Se inquadrano una donna a capo di un’organizzazione, di un partito, di un’azienda o di un Paese, guardiamo prima com’è vestita e se è bella o brutta, di rado la stiamo davvero a sentire. L’omosessualità e i temi gender ci imbarazzano, pratichiamo senza dirlo body-shaming a oltranza, anche se poi facciamo i fighi mettendo schwa e asterischi su tutt* e ridiamo alle barzellette dove c’è la parola “culo”.

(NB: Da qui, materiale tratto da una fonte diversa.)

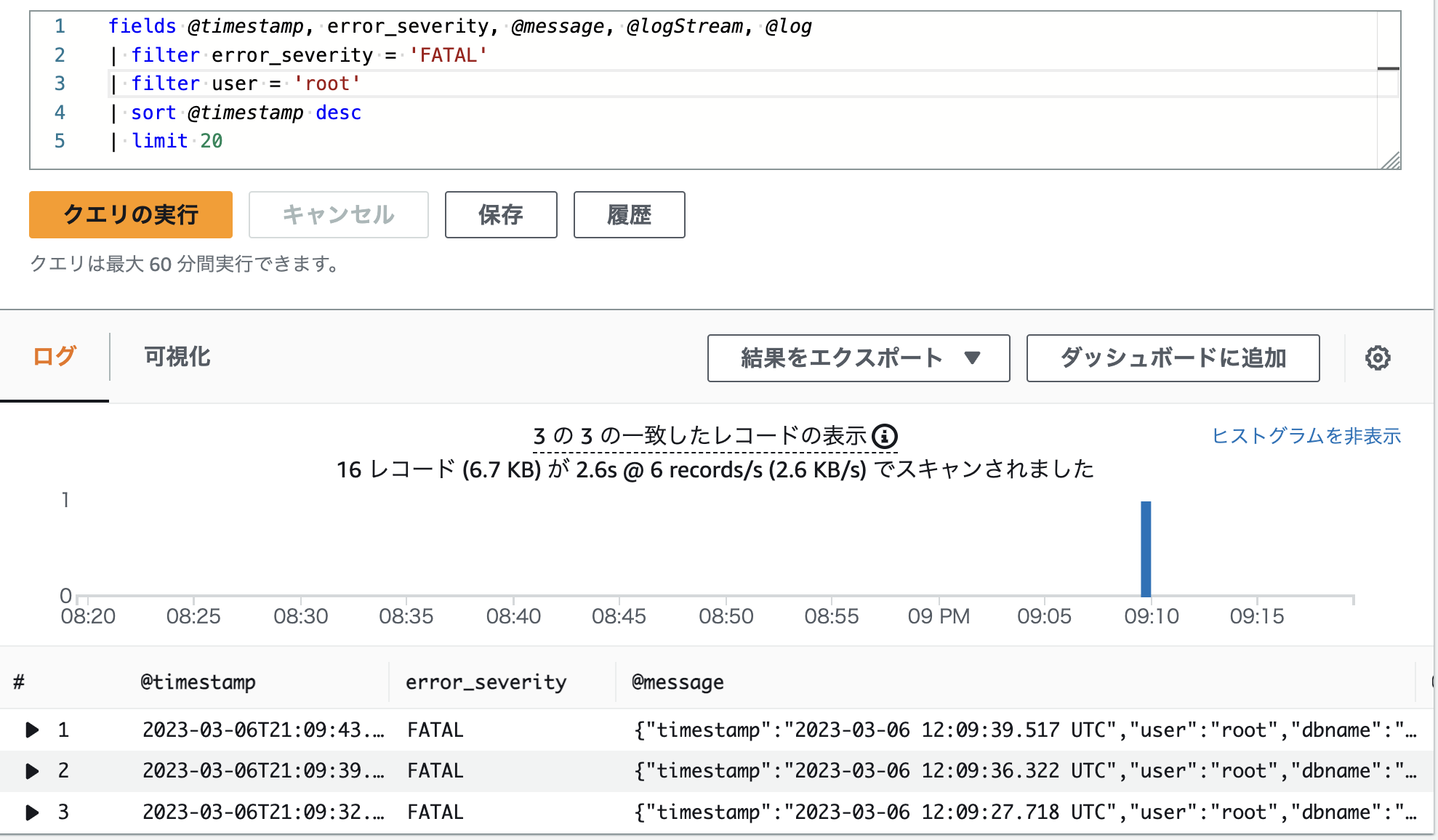
Task: Click the query editor resize grip
Action: click(1392, 161)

In realtà abbiamo davvero un grosso problema nei rapporti uomo/donna, in molte cose siamo rimasti ai tempi dei bisnonni che portavano i figli sedicenni nei bordelli per farli diventare (appunto) uomini.

Ogni anno visito il Salone internazionale delle moto, l’EICMA. Per fortuna posso evitare la ressa, ci vado da giornalista nei giorni dedicati. Ma anche lì, per guardare da vicino un ammortizzatore bisogna farsi largo tra le gambe e i tacchi a spillo delle stendiste. Ho provato a sollevare il problema nelle sedi opportune (riviste di settore e blog di appassionati motociclisti), ma sono stato fatto oggetto di scherno e di gravi illazioni sulla mia virilità.

Fin qui noi maschietti. Ma è sbagliato pensare che la misoginia sia un’esclusiva dell’uomo. Spesso ho notato che sono proprio le donne a mettere la sabbia negli ingranaggi.
Jung diceva che esiste una specie di “ombra” nella psiche femminile che sopravvive nell’inconscio e si trasmette da madre a figlia e da femmina a femmina, come un DNA.
Così nasce una rivalità tra donne, che si coalizzano contro quella che sembra diversa. In pratica – secondo Jung – ad essere odiate dalle donne sono tutte quelle che vogliono rinnegare o rifiutare i ruoli assegnati loro, dagli uomini, nel corso dei secoli. Come se queste donne non volessero che l’altra si potesse liberare da una logica maschilista perché non hanno potuto o voluto farlo loro.
Gli attacchi a Chiara Ferragni, ad esempio, nascono dal fastidio di vedere una donna non sottomessa e anzi più famosa del marito, ma discorso analogo si può fare per Greta Thumberg o Carola Rackete.
Alla fine, siamo tutti ancora schiavi di modelli e schemi mentali radicati e inculcatici fin da piccoli, dai quali è molto faticoso liberarsi.
E allora ben vengano tutte quelle iniezioni di diversità, quelle rotture degli schemi consolidati che magari ci sconcertano un po’, ma provano ad andare nella direzione di scardinare quei modelli e servono a ricordare che di strada da fare ce n’è tanta. Ben venga anche Sanremo, le drag queen e il gay pride: per fare le schiacciate a pallavolo bisogna alzare molto la palla, se no resta nella rete.